Replicated logs have a sequential virtual address space that maps onto a physical address space where the complete log entries can be physically read from. Clients deal with logical addresses and storage servers map those logical addresses to physical addresses.
However, we can add another layer of indirection by having the physical log entries only contain metadata about the log entry, rather than the data payload itself. The metadata includes a pointer (or data reference) to where the data can be read from (another logical address, typically in a flat address space of something like object storage). The pointer-based log is a log of entry metadata and thus the log’s role is to apply the strict ordering guarantees and map the sequential addressing scheme of the log onto a flat, key-based address space such as file/object storage.
Fig 4. A log can store complete log entries, or can store only log entry metadata, pointing to another storage service that hosts the data payload.
Warpstream calls this “separating data from metadata” though I find the word metadata is too vague, plus the practice actually creates extra metadata in order to make the separation work. I prefer to think of it simply in terms of separating storage from ordering.
Fig 5. Data is separated from ordering.
By placing data payloads in the flat address space and the relatively tiny data references in the sequential address space, we can obtain the benefits of sequential addressing for ordering along with the scalability of flat address spaces for data storage. The key insight is that a sequential address space requires coordination to maintain order, so minimizing its size is beneficial (coordination can be costly). At the same time, flat address spaces allow each piece of data to be managed independently, making the storage layer more simple and flexible. This independence enables better horizontal scaling and parallel operations.
Of course, this type of scalability also comes with some costs:
The flat address space loses the benefits of large sequential reads/writes that are possible when laying out the sequential log data in a sequential organization on disk. As I have previously written, even modern SSDs prefer sequential writes.
Higher latencies, as reads and writes require two operations, and flat address space storage may not provide the same level of sequential read/write performance. Object storage also has higher latency.
This separation of storage from ordering is not a universally better approach. It all depends on the log workload.
(E) Separating ordering from IO
Most log replication protocols are leader-based. The leader proposes the entries to be replicated, determining the order of entries in the log. All clients must direct their writes to this leader, which naturally creates a scalability bottleneck.
However, we can replace the idea of a leader with that of a sequencer. The sequencer only has to hand out 64-bit integers corresponding to positions in the log (not perform any other duty). A set of leaderless servers can perform the majority of the work, handling client requests and performing the IO, with ordering coming from the sequencer sourced sequence numbers.
A mapping of virtual log positions to storage is required, so that:
Servers know where to write entries to, that correspond to the obtained sequence numbers.

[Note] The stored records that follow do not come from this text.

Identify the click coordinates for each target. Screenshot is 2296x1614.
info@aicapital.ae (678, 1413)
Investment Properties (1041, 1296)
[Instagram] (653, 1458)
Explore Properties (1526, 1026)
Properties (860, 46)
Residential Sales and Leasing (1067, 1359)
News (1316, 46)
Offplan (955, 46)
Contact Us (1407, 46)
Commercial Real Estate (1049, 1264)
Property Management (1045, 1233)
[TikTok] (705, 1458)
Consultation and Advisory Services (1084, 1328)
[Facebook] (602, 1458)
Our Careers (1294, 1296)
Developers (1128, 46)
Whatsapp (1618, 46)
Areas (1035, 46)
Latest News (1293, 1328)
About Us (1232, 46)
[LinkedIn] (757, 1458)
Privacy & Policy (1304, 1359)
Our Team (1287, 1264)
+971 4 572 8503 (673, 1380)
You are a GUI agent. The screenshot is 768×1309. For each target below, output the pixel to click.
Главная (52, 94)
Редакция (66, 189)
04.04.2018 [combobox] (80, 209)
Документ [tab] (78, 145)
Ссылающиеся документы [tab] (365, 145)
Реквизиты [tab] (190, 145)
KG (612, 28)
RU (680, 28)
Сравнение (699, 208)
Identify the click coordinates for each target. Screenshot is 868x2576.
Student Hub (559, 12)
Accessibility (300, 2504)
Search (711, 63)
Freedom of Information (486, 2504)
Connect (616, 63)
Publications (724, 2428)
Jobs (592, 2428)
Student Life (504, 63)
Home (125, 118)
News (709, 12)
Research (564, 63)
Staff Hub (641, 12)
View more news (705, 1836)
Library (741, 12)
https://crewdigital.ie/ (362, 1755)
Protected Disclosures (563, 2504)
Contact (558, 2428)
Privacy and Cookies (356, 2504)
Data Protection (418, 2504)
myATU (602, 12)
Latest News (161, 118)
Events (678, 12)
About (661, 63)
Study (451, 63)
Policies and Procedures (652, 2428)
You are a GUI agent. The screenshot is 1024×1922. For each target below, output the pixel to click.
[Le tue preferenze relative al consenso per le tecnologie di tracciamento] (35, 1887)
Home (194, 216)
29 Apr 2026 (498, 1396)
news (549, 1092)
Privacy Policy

Servers know where to read an entry from, for a given sequence number.
One final wrinkle with this sequencer approach is that a server can obtain a sequence number but never perform the write, leaving holes in the log. A mechanism for filling in these holes or skipping them is required.
Fig 6. Leaderless servers perform the IO and ordering is achieved by a simple sequencer component.
There are various strategies for dealing with the failure of the sequencer. I’ll cover this subject in the follow-up survey.
(F) Leaderless proxies
Enter another layer of indirection.
Leaderless proxies abstract many aspects of the log protocol from clients, including having to learn which server is the leader. Clients simply connect to a stable endpoint to publish to and consume from the log.
Fig 7. Leaderless proxies can hide leader-based log replication protocols
This can be combined with different types of logs, from the standard inline continuous log to a pointer-based log, where proxies use object storage for payloads and then perform writes to the log with the address of the payload. Likewise, consumer proxies consume the log and download the payloads before passing them to consumer clients.
Fig 8. Data and ordering separated.
So many replication protocols…
There are no doubt other ways of disaggregating things.
In the next post, we’ll survey the log replication systems out there in terms of the A-F disaggregation classifications. It is theoretically possible for a system to implement all them!